Les prix du pétrole étaient en hausse, hier lundi, soutenus tant par les perspectives d’une demande amenée à repartir aux Etats-Unis que par la promesse d’une offre contenue en Irak. Vers 10H50 GMT, le baril de Brent de la mer du Nord pour livraison en mars gagnait 0,78% à Londres par rapport à la clôture de vendredi, à 55,84 dollars.
Le baril américain de WTI pour le même mois grimpait dans le même temps de 0,90% à 52,74 dollars.
«Même si la pandémie ne ralentit pas encore, les prix du pétrole ont de bonnes raisons de commencer la semaine avec des gains, grâce à un cocktail de nouvelles haussières lundi matin», a indiqué Bjornar Tonhaugen, analyste de Rystad. Première d’entre elles, le programme de relance de 1.900 milliards de dollars porté par le nouveau locataire de la Maison blanche Joe Biden, censé doper l’activité économique et donc la consommation d’or noir outre-Atlantique.

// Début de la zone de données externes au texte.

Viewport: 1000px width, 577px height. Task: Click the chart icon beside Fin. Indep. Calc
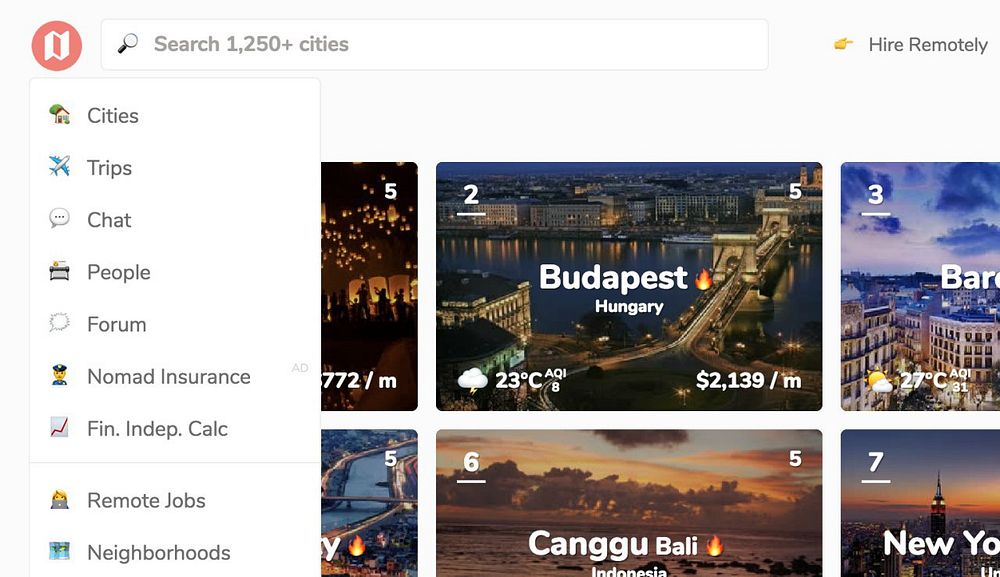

Ensuite, des «nouvelles positives sur le front de l’OPEP, l’Irak ayant promis de réduire sa production de pétrole en janvier et février pour compenser le dépassement de 2020», a continué l’analyste de Rystad, évoquant des informations rapportées par Bloomberg. Cette annonce est accueillie d’autant plus favorablement par le marché que l’Irak ne fait généralement pas partie des bons élèves de l’Organisation des pays exportateurs de pétrole (OPEP) et dépasse régulièrement les quotas de production qui lui sont assignés par le cartel et ses alliés via l’OPEP+.
Enfin, les investisseurs surveillent la situation en Indonésie où les autorités ont saisi lundi deux pétroliers, iranien et panaméen, soupçonnés d’avoir effectué un transfert illégal de brut dans les eaux du pays d’Asie du Sud-Est. Les États-Unis et leurs alliés cherchent à bloquer les ventes de pétrole iranien afin de couper toute source de revenus à Téhéran et de renforcer la pression économique sur le régime.